With politics — and specifically President Donald Trump — commanding so much attention, it is reasonable to expect that publishers who don’t focus on hard news would see a drop in traffic. But data indicates that non-hard news publishers haven’t suffered from the public’s intensified interest in political news. Sources told Digiday that soft news has maintained user attention as the line between entertainment and politics continues to blur, new platforms have extended publisher reach, and people need a respite from depressing or stressful news.

“People are moving forward with their lives,” said Bustle CEO Bryan Goldberg. “Young people are incredibly aware politically, but they are not going to let this administration come between them and their daily lives.”

For better or for worse, Donald Trump became a must-watch phenomenon during the presidential election. As Trump rose to power, news-driven publishers saw a boom in traffic and subscriptions, which led some of them to create politics-themed verticals.

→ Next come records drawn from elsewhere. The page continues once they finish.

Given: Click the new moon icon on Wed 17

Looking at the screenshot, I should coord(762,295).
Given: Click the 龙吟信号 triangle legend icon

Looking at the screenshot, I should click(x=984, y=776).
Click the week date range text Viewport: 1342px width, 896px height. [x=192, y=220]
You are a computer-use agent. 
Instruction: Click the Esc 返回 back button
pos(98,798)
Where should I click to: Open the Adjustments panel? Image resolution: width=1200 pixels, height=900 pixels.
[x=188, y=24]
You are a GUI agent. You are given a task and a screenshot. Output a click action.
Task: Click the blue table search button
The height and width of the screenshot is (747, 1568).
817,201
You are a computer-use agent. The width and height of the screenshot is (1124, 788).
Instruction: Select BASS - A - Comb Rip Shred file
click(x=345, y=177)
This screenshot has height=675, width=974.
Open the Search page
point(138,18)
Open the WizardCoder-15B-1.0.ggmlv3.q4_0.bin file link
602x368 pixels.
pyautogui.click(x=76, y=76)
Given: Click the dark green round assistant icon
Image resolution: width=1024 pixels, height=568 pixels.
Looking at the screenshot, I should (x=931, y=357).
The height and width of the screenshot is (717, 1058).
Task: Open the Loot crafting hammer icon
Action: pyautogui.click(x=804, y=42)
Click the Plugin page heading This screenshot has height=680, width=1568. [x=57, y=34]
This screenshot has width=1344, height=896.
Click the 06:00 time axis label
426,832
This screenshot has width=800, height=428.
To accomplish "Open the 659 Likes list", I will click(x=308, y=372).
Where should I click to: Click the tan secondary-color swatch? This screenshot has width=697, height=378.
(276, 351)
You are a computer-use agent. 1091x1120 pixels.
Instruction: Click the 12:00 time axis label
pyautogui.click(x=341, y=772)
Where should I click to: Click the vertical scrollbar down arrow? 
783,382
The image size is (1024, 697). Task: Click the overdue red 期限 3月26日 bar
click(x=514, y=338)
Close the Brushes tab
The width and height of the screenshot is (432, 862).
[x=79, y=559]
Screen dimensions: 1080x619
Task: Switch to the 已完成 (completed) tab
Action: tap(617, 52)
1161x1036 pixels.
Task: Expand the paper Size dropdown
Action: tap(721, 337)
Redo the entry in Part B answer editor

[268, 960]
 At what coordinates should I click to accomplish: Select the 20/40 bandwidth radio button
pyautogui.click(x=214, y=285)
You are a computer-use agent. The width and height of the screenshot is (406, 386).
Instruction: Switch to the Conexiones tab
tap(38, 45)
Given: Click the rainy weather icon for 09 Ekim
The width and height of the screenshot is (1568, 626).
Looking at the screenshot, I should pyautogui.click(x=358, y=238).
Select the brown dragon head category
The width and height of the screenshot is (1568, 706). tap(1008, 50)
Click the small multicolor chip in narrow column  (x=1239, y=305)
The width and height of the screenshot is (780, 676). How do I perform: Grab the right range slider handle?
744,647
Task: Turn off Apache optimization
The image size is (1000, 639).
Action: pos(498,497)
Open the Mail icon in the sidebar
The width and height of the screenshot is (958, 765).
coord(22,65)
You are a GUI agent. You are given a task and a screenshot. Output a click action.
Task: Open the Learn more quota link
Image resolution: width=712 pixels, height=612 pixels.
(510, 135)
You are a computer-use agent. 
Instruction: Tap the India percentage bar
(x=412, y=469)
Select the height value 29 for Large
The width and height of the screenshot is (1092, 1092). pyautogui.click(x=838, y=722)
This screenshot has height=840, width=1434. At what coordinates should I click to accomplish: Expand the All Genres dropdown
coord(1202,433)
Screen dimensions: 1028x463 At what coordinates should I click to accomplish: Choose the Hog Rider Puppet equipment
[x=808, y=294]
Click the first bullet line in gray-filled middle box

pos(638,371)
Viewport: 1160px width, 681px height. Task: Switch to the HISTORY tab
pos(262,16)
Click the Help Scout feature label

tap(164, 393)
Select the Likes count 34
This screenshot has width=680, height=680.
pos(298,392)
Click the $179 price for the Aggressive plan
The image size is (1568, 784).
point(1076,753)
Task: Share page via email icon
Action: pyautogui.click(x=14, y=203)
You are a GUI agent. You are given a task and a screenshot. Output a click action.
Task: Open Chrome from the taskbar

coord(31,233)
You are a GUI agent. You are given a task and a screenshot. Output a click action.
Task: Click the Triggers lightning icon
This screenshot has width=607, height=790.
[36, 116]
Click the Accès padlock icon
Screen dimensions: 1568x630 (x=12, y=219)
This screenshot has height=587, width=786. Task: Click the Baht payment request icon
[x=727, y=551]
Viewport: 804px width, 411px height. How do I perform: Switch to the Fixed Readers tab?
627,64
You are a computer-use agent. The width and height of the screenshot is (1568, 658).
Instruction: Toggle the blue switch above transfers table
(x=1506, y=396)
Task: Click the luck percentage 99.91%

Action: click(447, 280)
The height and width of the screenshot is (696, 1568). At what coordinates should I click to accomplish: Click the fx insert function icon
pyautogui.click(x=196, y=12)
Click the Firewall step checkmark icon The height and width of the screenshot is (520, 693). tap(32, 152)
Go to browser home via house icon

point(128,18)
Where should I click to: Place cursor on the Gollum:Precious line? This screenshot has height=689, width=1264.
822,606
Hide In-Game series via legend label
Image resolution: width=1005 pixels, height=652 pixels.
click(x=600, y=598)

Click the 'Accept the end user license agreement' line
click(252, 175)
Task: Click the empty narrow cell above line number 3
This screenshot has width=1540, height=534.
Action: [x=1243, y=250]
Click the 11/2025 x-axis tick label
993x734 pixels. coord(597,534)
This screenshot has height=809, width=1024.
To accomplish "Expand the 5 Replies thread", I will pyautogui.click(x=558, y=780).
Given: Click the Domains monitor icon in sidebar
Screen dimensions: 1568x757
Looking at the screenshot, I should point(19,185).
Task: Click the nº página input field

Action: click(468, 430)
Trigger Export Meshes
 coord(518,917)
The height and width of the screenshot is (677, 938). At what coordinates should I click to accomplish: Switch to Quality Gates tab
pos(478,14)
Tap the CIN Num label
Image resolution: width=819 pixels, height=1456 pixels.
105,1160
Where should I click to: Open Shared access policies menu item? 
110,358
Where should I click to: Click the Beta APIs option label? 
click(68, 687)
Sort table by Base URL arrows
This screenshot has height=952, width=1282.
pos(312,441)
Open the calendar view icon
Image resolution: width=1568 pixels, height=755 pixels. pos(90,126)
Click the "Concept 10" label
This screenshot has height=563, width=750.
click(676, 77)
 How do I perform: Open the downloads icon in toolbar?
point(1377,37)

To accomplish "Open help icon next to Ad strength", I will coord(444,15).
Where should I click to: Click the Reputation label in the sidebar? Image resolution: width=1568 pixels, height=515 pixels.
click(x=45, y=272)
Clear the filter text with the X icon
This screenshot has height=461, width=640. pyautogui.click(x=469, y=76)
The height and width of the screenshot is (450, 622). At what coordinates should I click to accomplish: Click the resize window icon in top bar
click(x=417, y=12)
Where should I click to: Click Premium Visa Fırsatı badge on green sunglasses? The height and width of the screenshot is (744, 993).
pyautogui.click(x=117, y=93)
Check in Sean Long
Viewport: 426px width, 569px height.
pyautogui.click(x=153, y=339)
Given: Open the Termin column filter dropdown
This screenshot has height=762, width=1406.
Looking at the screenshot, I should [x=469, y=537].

Data from Keywee shows that hard-news publishers had higher click-through rates on their Facebook articles than soft-news publishers around the time of the election. But since the election, the click-through rates for soft-news publishers have climbed back up. Netta Kivilis, vp of marketing at Keywee, speculated that soft news may have had higher click-through rates in December and January due to a “combination of holidays and [people] being tired of Trump.”

Source: Keywee

Newswhip data also showed a lack of engagement drop-off for lifestyle pubs. And comScore numbers show that gains among top hard-news publishers are in line with gains in other sectors.

According to comScore, on average, the 10 most-visited hard-news publishers of December 2016 had about 2 percent more visitors than the 10 most-visited news publishers of December 2015. Similarly, the top lifestyle publishers, on average, had a 3 percent audience growth. Top entertainment pubs had higher growth, at 11 percent year-over-year on average, but their overall audiences are much smaller than top news and lifestyles publishers.

In past elections, a growth in entertainment traffic could be seen as people distracting themselves from the political news cycle. But traffic by category has become trickier to calculate as the lines between hard and soft news continue to blur. After all, a reality TV star is now the American president. As the lines between categories blur, publishers outside the traditional hard-news realm have found a bigger role in commenting on the news.

“Celebrities, artists, fashion designers, they are very much part of the conversation about the election and the changes upon which the world is embarking,” Goldberg said. According to Goldberg, Bustle had between 40 million to 45 million unique monthly visitors from September through December, and January will be the most-trafficked month in the website’s history, bringing in roughly 55 million uniques. ComScore data also shows that Bustle traffic grew incrementally from September through December.